Transatlantic: Mary Jayne Gold, Varian Fry, Thomas Lovegrove
"Transatlantic": Mary Jayne Gold, Varian Fry und Thomas Lovegrove nutzen eine verlassene Villa am Rande Marseilles für ihre Pläne. Foto: Anika Molnar

Sie kannten die Geschichte von Varian Fry schon lange vor dem Projekt...

Ja, mein Vater hat mir von ihm erzählt. Er kannte einige Menschen in der Geschichte wie etwa Albert Hirschman oder Lisa Fittko, als sie später in den USA lebten. Er erzählte mir davon, weil es in Berlin [wo ich inzwischen wohne] eine Varian Fry-Straße gibt.

Hatten Sie das Gefühl, es macht Ihnen nochmal mehr Druck?

Naja, ich habe immer das Gefühl, dass ich einen guten Job machen muss (lacht).

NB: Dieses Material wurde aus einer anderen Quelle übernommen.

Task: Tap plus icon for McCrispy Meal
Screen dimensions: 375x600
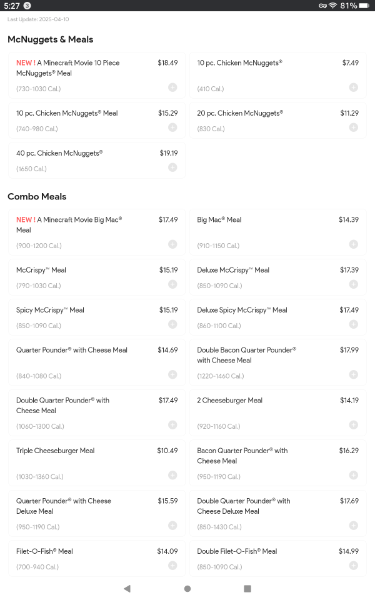Action: 173,284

Aber ja, natürlich wollte ich respektieren, was die Menschen damals in Marseille erlebt und geschafft haben. Die Menschen aus der Geschichte sind heute nicht mehr am Leben, aber ihre Nachkommen sind es. Die Zeitzeugen, die diese Erfahrungen gemacht haben, sterben langsam aus. Also ist es die Aufgabe der nachfolgenden Generation, daran zu erinnern, was geschehen ist. Und meine Hoffnung ist, dass die Geschichte von Varian Fry durch Netflix sehr viele Menschen erreicht.

Sie haben einen großen Netflix-Deal über die kommenden Jahre abgeschlossen. An welchem Projekt arbeiten Sie als Nächstes? Wird es wieder ein interkulturelles?

Ja (lacht). Ich kann noch nichts verraten. Aber ich habe meine eigene Produktionsfirma Airlift in Berlin und alles, was wir machen, ist international und interkulturell.

Dann dürfen wir also gespannt sein! Vielen Dank für das Gespräch!

"Transatlantic" ist seit dem 7. April bei Netflix verfügbar.